Senior Keith Steinbrecher, a division champion in the steeplechase, also will run the 3000.

One vital piece to the puzzle will be triple-threat junior Israel Squires, who has been battling the flu the past week. He was All-County in the triple jump (44 feet), can do 6-0 in the high jump and over 20 feet in the long jump.

“If we’re going to contend, he has to be there,” Szymanski said. “He’s one of the key field event athletes.”

Other athletes expected to make contributions are seniors Jack Kelly (400 and 800), Connor McAlary (800, 1,600) and Maxwell Maritato (long  jump, high jump) and junior Matthew Gladysz (400, 800, 1,500).

Wright, Casey and Maritato are expected to make up three-fourths of the 4×100-meter relay team.

Szymanski believes the Wildcats’ biggest foes will be Bayport-Blue Point, which finished second to its nemesis in League VI and in the division, and Mount Sinai. They will have to wait until April 30 to face Bayport.

After a strong winter season, Bishop McGann-Mercy coach Les Williams feels his team’s prospects are looking up.

“We’re going to be a very improved team,” he said. “They’re very dedicated. They’re practicing every day. They work very hard.”

Several superb winter performers buoy Williams’ hopes.

Individually, that includes sophomore Dale Kelly, who ran a third-best time in the 300 meters in the Long Island Elite Invitational in 38.90 seconds, and junior shot putter Andrew Schlossberg, who set a school record of 42 feet 2 inches.

“Dale brings the mail,” Williams said. “He’s good.

Working as a team, the Monarchs’ 4 x 200 relay team broke the school record in 1:39 indoors behind the quartet of seniors Luis Cintron and Riley Joinnides and sophomore Alex Frabizio and Kelly. “I think members of this team are going to have a good season,” Williams said.
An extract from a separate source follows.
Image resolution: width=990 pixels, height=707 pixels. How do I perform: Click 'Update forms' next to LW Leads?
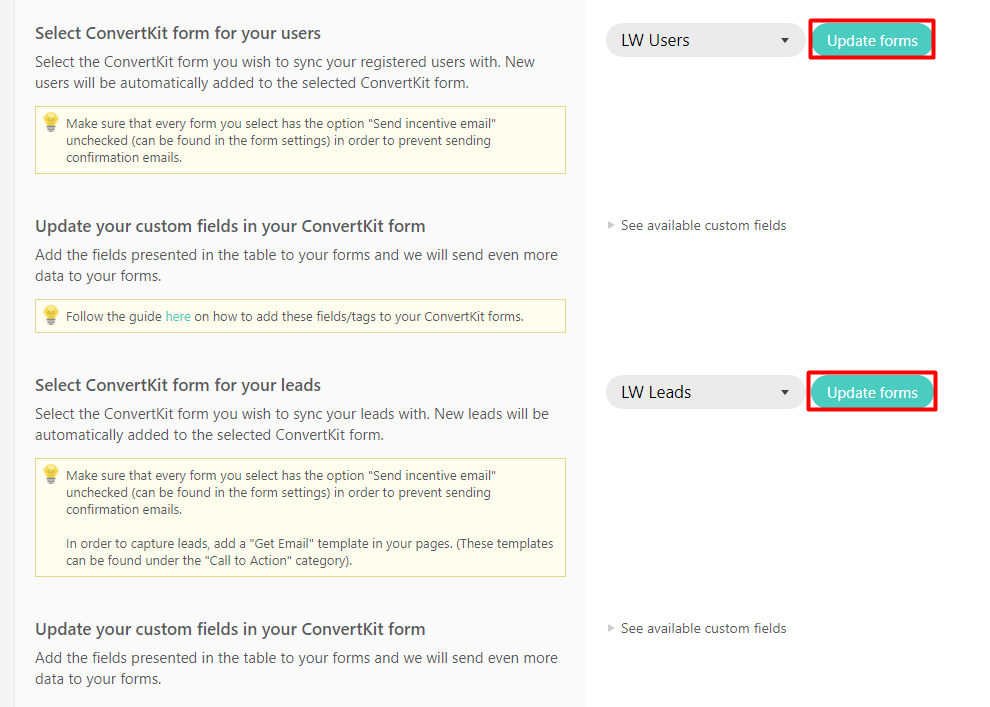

Senior Matthew Abazis, called an “excellent half-miler” by Williams, and Cintron are the co-captains.

Williams, 64, brings great experience (37 years) at the high school (Bellport, East Islip and Sayville) and college levels (St. Joseph College) and an impressive résumé that includes being named a coach of the year 37 times. It certainly doesn’t hurt that his wife, Elaine, is his assistant coach and works with the throwers.